People keep telling me that having cancer entitles me to a whinge whenever I want one so – more fool them – I've taken advantage of their obliged kindness and cranked up the moanometer to a level that'd make you want to check yourself in for chemo rather than listen to any more of my constant complaining. Last night I ruined what should have been a perfectly lovely dinner with my folks by grumbling all the way through the meal, then crying over dessert. I'm actually starting to piss myself off. And, much as I'd take a vicious swipe at anyone who tried it, I think what I secretly want is for someone to finally have enough of it, kick me up the arse and say, 'Oh for fuck's sake, stop your whining, will you?' Don't go trying it, mind. These kind of things are best tested on P. (I knew very early on that he was the man for me when it became clear that he wasn't afraid to tell me to shut the hell up whenever I tried to pick a pre-menstrual fight. That and the fact that he punctuated his text messages. What can I say? I'm a sucker for good grammar.)
My incessant moaning is undoubtedly thanks to the painful, debilitating side-effects of this new chemo, and all the enforced sitting around it involves. (Oh you've been in the house too long, she said. And I, naturally... stayed there a bit longer and whinged about it to anyone in a half-mile radius.) It's no fun, all this having to lie still with nothing else to do but watch crap TV and think about the reason you're lying still and watching crap TV in the first place. I'm just so bloody bored of it all. Bored of cancer. Bored of whingeing. The novelty has well and truly worn off.
The thing is, despite The Bullshit having been around for months now (sheesh, is it only months?), I still c-a-n-n-o-t b-e-l-i-e-v-e I've got cancer. You'd think all the boob-and-hair-loss fun would have made damn sure the reality had sunk in by now, but apparently not. It's just such a fucking ridiculous idea: me with breast cancer. Yeah right! I want to laugh, it's that ludicrous. I'm still half expecting to find out that this is all some kind of huge, Truman Show-style experiment that Channel 4 are secretly filming. And no amount of me actually saying the word 'cancer' is making the truth any more believable. And it really should, considering the fact that I say it all the sodding time. Aside from anything else, it's the Top Trumps of excuses.
'No, I've not been to the gym in ages – well, I can't really, I've got cancer.'
'Stick the kettle on, eh?' 'No, you do it, I've got cancer.'
'Sorry your birthday card didn't arrive on time; I've been really busy with cancer stuff.'
'Christ, I'm putting on weight. Damn cancer.'
(My favourite excuse by far, though, is still this: 'You coming to the pub on Friday?' 'Nah sorry, I can't. I'm washing my hair.')
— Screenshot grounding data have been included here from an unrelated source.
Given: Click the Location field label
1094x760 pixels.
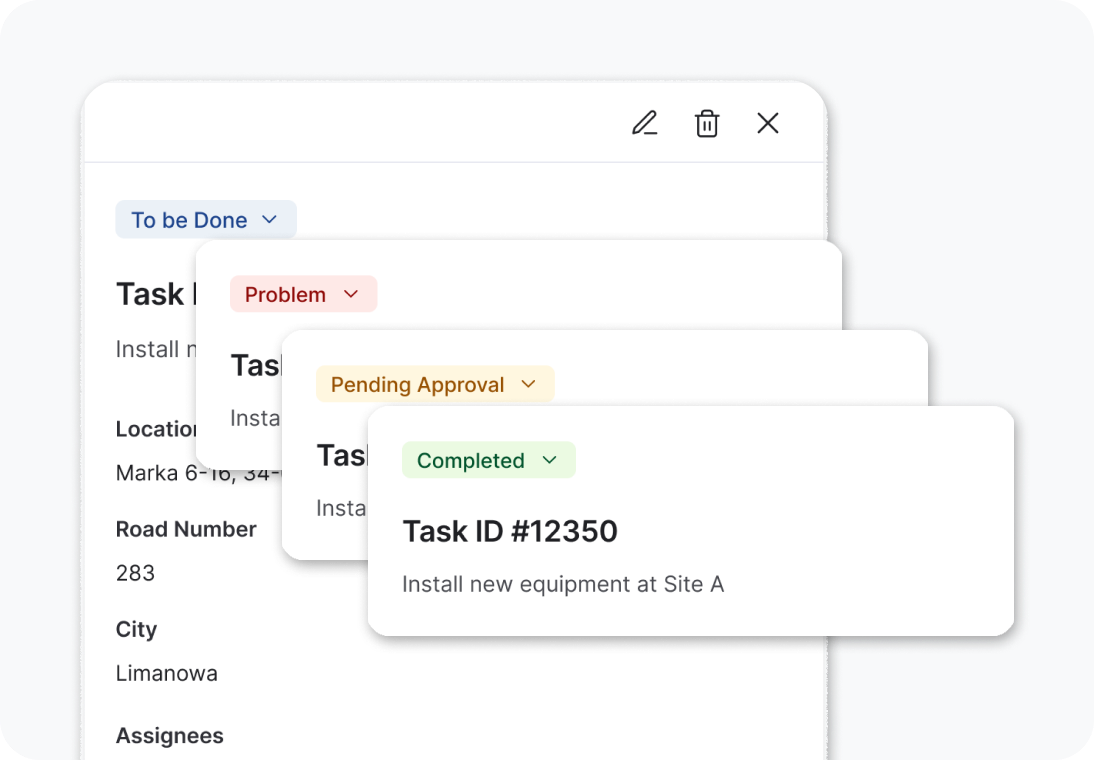Looking at the screenshot, I should 156,429.
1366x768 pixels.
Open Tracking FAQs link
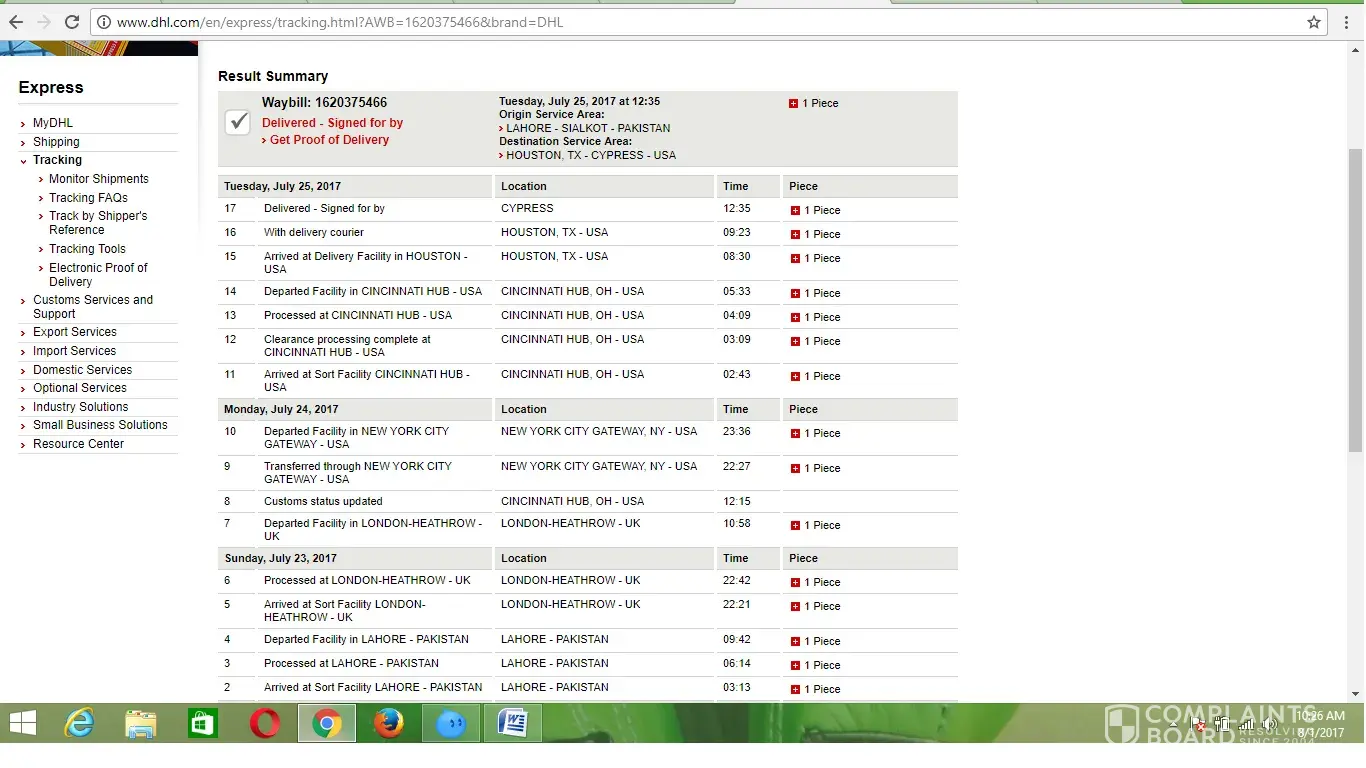click(88, 198)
But regardless of all that, it still comes as a shock to hear other people say 'cancer' with reference to me. (Not that anyone's gone 'hey, cancer!' yet, but you know what I mean.) The other night, in another of my pathetic, long-faced, sympathy-seeking moments, P pulled a blanket over me as I lay on the sofa, and I looked up at him with those pity-me eyes that even I'm annoyed by and whinged, 'P, I'm pooooorly.' (Those extra ooos don't even come close to describing how whiny I sounded, by the way. Screeching toddlers have got nothing on me.) 'Well yes, of course you're poorly,' said P, with the patience of a saint on death row. 'That's because you've got cancer.' I almost slapped him. 'What the fuck are you on about?' I thought, before remembering that yes, actually, I do have cancer. (And apparently it's making me stupider by the day.)
Not everyone is comfortable saying 'cancer', mind. Even the nurses in chemo try not to say it out loud, instead calling it 'it' or purposely missing it out of sentences altogether. ('Yeah, it's different with each day in here. All the women here today have got breast. Mondays is ovarian. And on Thursdays everyone's prostate.') The other day I caught Mum mouthing the word 'cancer' mid-sentence, in that over-enunciated, speaking-through-glass way that some people still revert to when saying 'lesbian' or 'black'. Which makes me think that cancer must be a different kind of c-word. Hearing people say 'cancer' is equally as surprising to me as hearing them say the other c-word. Excuse the censoring there. It's not that I'm completely against using those four letters but, y'know, my folks read this and it's hard enough for them at the moment having to listen to their daughter's expletive-ridden ranting, without me upping the ante in the swearing stakes. Cunt might just push them over the edge. Oh.